*** Exercise input

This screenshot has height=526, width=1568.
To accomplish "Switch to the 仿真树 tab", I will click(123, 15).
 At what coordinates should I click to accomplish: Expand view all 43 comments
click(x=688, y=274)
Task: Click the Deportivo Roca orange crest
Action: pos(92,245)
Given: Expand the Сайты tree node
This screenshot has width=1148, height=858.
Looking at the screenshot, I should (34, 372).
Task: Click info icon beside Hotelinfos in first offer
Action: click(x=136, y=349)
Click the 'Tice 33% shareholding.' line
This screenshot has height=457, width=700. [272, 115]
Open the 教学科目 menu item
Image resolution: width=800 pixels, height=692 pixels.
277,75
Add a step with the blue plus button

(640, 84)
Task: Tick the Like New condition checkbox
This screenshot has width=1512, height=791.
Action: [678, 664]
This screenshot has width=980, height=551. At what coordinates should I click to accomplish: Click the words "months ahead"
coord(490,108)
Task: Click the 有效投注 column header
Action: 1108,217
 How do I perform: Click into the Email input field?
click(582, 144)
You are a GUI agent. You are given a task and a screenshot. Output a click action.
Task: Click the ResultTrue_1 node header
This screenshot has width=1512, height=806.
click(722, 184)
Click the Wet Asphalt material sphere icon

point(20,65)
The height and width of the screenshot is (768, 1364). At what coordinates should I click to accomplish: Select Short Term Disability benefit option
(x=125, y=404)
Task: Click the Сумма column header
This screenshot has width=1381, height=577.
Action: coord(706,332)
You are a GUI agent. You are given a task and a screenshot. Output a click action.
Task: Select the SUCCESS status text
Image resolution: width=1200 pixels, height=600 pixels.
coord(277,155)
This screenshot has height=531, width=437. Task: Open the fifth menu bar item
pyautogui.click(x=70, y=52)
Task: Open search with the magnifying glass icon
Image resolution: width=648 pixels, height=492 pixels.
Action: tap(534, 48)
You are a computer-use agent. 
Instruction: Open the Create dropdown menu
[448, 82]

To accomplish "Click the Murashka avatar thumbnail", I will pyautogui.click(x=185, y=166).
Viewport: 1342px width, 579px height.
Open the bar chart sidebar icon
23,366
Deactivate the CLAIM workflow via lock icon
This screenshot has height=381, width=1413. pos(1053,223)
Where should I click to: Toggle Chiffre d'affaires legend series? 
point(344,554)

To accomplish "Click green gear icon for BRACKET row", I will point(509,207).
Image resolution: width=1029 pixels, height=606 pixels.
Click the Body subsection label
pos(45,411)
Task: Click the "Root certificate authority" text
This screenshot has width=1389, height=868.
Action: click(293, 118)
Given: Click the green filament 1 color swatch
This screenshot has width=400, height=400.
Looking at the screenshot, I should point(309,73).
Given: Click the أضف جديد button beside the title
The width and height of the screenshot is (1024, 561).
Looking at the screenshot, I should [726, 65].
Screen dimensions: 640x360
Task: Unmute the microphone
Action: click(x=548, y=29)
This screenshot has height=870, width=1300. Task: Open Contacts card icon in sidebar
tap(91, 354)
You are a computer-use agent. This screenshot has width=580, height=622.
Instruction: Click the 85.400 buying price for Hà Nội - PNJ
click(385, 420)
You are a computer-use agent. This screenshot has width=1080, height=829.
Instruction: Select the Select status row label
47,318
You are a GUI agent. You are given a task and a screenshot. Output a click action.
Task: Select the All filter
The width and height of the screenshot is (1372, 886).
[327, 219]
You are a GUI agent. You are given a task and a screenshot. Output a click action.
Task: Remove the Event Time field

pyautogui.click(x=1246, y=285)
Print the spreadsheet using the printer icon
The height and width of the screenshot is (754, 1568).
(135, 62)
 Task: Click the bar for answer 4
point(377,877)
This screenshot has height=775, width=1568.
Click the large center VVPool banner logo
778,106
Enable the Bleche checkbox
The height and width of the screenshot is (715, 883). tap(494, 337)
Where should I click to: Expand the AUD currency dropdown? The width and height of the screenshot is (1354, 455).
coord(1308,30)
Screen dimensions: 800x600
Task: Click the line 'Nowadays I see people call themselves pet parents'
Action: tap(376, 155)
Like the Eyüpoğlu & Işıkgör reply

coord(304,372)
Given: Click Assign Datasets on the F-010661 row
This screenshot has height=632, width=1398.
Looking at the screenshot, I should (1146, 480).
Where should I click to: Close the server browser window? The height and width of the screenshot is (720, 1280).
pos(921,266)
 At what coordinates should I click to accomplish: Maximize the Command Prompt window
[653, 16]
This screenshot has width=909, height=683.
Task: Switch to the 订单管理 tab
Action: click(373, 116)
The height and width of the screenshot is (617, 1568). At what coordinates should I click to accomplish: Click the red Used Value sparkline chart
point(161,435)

******

Up to and including the line containing "Given: Expand the Сайты tree node", please write out the listing exactly, starting from its first line.

• **Answer to this problem**
This screenshot has height=526, width=1568.
To accomplish "Switch to the 仿真树 tab", I will click(123, 15).
 At what coordinates should I click to accomplish: Expand view all 43 comments
click(x=688, y=274)
Task: Click the Deportivo Roca orange crest
Action: pos(92,245)
Given: Expand the Сайты tree node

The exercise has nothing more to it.